** Dataset excerpt **
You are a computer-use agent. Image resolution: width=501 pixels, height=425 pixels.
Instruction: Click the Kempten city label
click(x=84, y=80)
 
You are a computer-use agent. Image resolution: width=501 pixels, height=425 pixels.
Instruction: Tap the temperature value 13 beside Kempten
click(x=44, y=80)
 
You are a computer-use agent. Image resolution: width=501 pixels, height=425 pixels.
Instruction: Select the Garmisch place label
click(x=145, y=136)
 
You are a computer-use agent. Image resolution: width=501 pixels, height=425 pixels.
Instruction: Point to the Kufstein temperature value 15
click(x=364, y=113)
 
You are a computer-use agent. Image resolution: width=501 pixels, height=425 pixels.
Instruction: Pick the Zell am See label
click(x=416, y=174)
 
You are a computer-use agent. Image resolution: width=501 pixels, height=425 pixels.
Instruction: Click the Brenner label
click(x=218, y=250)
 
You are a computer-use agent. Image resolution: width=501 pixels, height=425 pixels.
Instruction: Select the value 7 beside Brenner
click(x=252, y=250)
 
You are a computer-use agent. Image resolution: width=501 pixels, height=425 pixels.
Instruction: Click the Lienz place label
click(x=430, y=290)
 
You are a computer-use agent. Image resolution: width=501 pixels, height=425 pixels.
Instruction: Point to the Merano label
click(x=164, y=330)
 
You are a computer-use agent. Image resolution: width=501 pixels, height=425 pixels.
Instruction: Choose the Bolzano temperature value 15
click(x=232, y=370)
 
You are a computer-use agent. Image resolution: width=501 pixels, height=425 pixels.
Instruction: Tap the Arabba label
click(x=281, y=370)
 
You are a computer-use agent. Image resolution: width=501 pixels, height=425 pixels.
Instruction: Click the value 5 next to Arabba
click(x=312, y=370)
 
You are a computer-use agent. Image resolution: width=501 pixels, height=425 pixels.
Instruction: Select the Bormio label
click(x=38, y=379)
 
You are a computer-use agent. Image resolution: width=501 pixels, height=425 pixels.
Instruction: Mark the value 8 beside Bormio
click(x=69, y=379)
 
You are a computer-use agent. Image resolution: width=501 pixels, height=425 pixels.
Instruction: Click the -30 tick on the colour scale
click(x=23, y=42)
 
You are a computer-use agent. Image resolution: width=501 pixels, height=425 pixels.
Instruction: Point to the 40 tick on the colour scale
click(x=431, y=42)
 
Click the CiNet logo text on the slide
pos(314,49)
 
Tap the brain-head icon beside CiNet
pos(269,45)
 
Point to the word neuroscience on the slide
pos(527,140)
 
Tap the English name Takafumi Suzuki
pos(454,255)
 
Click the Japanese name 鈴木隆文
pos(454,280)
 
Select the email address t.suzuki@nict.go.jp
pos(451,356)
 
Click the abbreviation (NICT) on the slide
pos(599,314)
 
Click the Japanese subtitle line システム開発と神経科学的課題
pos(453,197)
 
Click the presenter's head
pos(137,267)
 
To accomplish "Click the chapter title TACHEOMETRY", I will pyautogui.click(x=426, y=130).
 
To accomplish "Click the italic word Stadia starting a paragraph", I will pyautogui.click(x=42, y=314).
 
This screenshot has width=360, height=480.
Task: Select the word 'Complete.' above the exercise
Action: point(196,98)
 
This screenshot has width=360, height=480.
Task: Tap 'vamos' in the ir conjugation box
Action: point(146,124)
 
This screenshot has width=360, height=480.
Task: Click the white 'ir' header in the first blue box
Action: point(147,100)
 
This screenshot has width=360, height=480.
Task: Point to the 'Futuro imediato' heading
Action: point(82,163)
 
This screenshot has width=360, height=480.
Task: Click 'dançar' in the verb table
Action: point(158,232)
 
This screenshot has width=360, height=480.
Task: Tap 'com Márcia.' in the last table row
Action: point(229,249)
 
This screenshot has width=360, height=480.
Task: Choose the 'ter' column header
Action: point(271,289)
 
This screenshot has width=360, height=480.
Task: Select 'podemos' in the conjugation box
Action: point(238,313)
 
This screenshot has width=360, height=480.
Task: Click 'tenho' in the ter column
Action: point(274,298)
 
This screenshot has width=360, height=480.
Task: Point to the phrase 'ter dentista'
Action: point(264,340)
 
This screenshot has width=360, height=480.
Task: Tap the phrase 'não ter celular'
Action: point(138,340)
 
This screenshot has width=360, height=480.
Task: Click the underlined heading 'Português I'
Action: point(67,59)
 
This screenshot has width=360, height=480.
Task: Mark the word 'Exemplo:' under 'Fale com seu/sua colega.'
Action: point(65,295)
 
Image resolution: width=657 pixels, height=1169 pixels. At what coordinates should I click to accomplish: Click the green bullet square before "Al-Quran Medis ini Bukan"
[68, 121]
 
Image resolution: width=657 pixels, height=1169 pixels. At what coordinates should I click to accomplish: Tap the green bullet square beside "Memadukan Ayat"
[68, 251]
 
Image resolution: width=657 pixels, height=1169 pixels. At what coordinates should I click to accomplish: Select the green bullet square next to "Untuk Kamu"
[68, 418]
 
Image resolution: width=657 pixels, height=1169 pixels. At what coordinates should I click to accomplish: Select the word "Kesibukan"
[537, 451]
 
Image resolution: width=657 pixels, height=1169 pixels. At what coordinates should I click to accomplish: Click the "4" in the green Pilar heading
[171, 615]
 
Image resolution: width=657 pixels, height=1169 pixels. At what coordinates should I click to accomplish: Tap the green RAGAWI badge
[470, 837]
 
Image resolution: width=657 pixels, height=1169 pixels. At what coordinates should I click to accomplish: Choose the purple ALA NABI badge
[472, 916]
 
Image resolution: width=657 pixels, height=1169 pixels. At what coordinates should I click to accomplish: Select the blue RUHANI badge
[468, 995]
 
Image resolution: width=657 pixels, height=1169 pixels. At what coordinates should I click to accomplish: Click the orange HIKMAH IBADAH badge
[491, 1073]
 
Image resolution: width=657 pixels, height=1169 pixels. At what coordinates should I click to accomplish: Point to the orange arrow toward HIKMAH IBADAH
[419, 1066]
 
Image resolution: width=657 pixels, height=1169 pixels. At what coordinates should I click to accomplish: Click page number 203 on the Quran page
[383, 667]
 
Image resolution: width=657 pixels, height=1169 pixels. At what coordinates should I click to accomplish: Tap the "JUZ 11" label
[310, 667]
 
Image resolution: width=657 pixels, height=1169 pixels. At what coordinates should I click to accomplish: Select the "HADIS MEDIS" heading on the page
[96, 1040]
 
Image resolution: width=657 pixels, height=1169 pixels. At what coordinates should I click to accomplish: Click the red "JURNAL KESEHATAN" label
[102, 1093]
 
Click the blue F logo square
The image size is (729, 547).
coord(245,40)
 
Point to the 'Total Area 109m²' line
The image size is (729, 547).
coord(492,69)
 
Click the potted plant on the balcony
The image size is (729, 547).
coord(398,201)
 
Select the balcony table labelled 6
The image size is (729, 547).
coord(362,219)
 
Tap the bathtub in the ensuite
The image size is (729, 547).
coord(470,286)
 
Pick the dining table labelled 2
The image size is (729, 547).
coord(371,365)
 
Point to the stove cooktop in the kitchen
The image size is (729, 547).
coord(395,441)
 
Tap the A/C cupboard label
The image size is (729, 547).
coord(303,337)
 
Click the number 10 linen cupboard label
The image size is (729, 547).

** SET TASK **
Repeat all the records above word for word.

** REPLY **
You are a computer-use agent. Image resolution: width=501 pixels, height=425 pixels.
Instruction: Click the Kempten city label
click(x=84, y=80)
 
You are a computer-use agent. Image resolution: width=501 pixels, height=425 pixels.
Instruction: Tap the temperature value 13 beside Kempten
click(x=44, y=80)
 
You are a computer-use agent. Image resolution: width=501 pixels, height=425 pixels.
Instruction: Select the Garmisch place label
click(x=145, y=136)
 
You are a computer-use agent. Image resolution: width=501 pixels, height=425 pixels.
Instruction: Point to the Kufstein temperature value 15
click(x=364, y=113)
 
You are a computer-use agent. Image resolution: width=501 pixels, height=425 pixels.
Instruction: Pick the Zell am See label
click(x=416, y=174)
 
You are a computer-use agent. Image resolution: width=501 pixels, height=425 pixels.
Instruction: Click the Brenner label
click(x=218, y=250)
 
You are a computer-use agent. Image resolution: width=501 pixels, height=425 pixels.
Instruction: Select the value 7 beside Brenner
click(x=252, y=250)
 
You are a computer-use agent. Image resolution: width=501 pixels, height=425 pixels.
Instruction: Click the Lienz place label
click(x=430, y=290)
 
You are a computer-use agent. Image resolution: width=501 pixels, height=425 pixels.
Instruction: Point to the Merano label
click(x=164, y=330)
 
You are a computer-use agent. Image resolution: width=501 pixels, height=425 pixels.
Instruction: Choose the Bolzano temperature value 15
click(x=232, y=370)
 
You are a computer-use agent. Image resolution: width=501 pixels, height=425 pixels.
Instruction: Tap the Arabba label
click(x=281, y=370)
 
You are a computer-use agent. Image resolution: width=501 pixels, height=425 pixels.
Instruction: Click the value 5 next to Arabba
click(x=312, y=370)
 
You are a computer-use agent. Image resolution: width=501 pixels, height=425 pixels.
Instruction: Select the Bormio label
click(x=38, y=379)
 
You are a computer-use agent. Image resolution: width=501 pixels, height=425 pixels.
Instruction: Mark the value 8 beside Bormio
click(x=69, y=379)
 
You are a computer-use agent. Image resolution: width=501 pixels, height=425 pixels.
Instruction: Click the -30 tick on the colour scale
click(x=23, y=42)
 
You are a computer-use agent. Image resolution: width=501 pixels, height=425 pixels.
Instruction: Point to the 40 tick on the colour scale
click(x=431, y=42)
 
Click the CiNet logo text on the slide
pos(314,49)
 
Tap the brain-head icon beside CiNet
pos(269,45)
 
Point to the word neuroscience on the slide
pos(527,140)
 
Tap the English name Takafumi Suzuki
pos(454,255)
 
Click the Japanese name 鈴木隆文
pos(454,280)
 
Select the email address t.suzuki@nict.go.jp
pos(451,356)
 
Click the abbreviation (NICT) on the slide
pos(599,314)
 
Click the Japanese subtitle line システム開発と神経科学的課題
pos(453,197)
 
Click the presenter's head
pos(137,267)
 
To accomplish "Click the chapter title TACHEOMETRY", I will pyautogui.click(x=426, y=130).
 
To accomplish "Click the italic word Stadia starting a paragraph", I will pyautogui.click(x=42, y=314).
 
This screenshot has width=360, height=480.
Task: Select the word 'Complete.' above the exercise
Action: point(196,98)
 
This screenshot has width=360, height=480.
Task: Tap 'vamos' in the ir conjugation box
Action: point(146,124)
 
This screenshot has width=360, height=480.
Task: Click the white 'ir' header in the first blue box
Action: point(147,100)
 
This screenshot has width=360, height=480.
Task: Point to the 'Futuro imediato' heading
Action: point(82,163)
 
This screenshot has width=360, height=480.
Task: Click 'dançar' in the verb table
Action: point(158,232)
 
This screenshot has width=360, height=480.
Task: Tap 'com Márcia.' in the last table row
Action: point(229,249)
 
This screenshot has width=360, height=480.
Task: Choose the 'ter' column header
Action: point(271,289)
 
This screenshot has width=360, height=480.
Task: Select 'podemos' in the conjugation box
Action: point(238,313)
 
This screenshot has width=360, height=480.
Task: Click 'tenho' in the ter column
Action: point(274,298)
 
This screenshot has width=360, height=480.
Task: Point to the phrase 'ter dentista'
Action: point(264,340)
 
This screenshot has width=360, height=480.
Task: Tap the phrase 'não ter celular'
Action: point(138,340)
 
This screenshot has width=360, height=480.
Task: Click the underlined heading 'Português I'
Action: point(67,59)
 
This screenshot has width=360, height=480.
Task: Mark the word 'Exemplo:' under 'Fale com seu/sua colega.'
Action: point(65,295)
 
Image resolution: width=657 pixels, height=1169 pixels. At what coordinates should I click to accomplish: Click the green bullet square before "Al-Quran Medis ini Bukan"
[68, 121]
 
Image resolution: width=657 pixels, height=1169 pixels. At what coordinates should I click to accomplish: Tap the green bullet square beside "Memadukan Ayat"
[68, 251]
 
Image resolution: width=657 pixels, height=1169 pixels. At what coordinates should I click to accomplish: Select the green bullet square next to "Untuk Kamu"
[68, 418]
 
Image resolution: width=657 pixels, height=1169 pixels. At what coordinates should I click to accomplish: Select the word "Kesibukan"
[537, 451]
 
Image resolution: width=657 pixels, height=1169 pixels. At what coordinates should I click to accomplish: Click the "4" in the green Pilar heading
[171, 615]
 
Image resolution: width=657 pixels, height=1169 pixels. At what coordinates should I click to accomplish: Tap the green RAGAWI badge
[470, 837]
 
Image resolution: width=657 pixels, height=1169 pixels. At what coordinates should I click to accomplish: Choose the purple ALA NABI badge
[472, 916]
 
Image resolution: width=657 pixels, height=1169 pixels. At what coordinates should I click to accomplish: Select the blue RUHANI badge
[468, 995]
 
Image resolution: width=657 pixels, height=1169 pixels. At what coordinates should I click to accomplish: Click the orange HIKMAH IBADAH badge
[491, 1073]
 
Image resolution: width=657 pixels, height=1169 pixels. At what coordinates should I click to accomplish: Point to the orange arrow toward HIKMAH IBADAH
[419, 1066]
 
Image resolution: width=657 pixels, height=1169 pixels. At what coordinates should I click to accomplish: Click page number 203 on the Quran page
[383, 667]
 
Image resolution: width=657 pixels, height=1169 pixels. At what coordinates should I click to accomplish: Tap the "JUZ 11" label
[310, 667]
 
Image resolution: width=657 pixels, height=1169 pixels. At what coordinates should I click to accomplish: Select the "HADIS MEDIS" heading on the page
[96, 1040]
 
Image resolution: width=657 pixels, height=1169 pixels. At what coordinates should I click to accomplish: Click the red "JURNAL KESEHATAN" label
[102, 1093]
 
Click the blue F logo square
The image size is (729, 547).
coord(245,40)
 
Point to the 'Total Area 109m²' line
The image size is (729, 547).
coord(492,69)
 
Click the potted plant on the balcony
The image size is (729, 547).
coord(398,201)
 
Select the balcony table labelled 6
The image size is (729, 547).
coord(362,219)
 
Tap the bathtub in the ensuite
The image size is (729, 547).
coord(470,286)
 
Pick the dining table labelled 2
The image size is (729, 547).
coord(371,365)
 
Point to the stove cooktop in the kitchen
The image size is (729, 547).
coord(395,441)
 
Tap the A/C cupboard label
The image size is (729, 547).
coord(303,337)
 
Click the number 10 linen cupboard label
The image size is (729, 547).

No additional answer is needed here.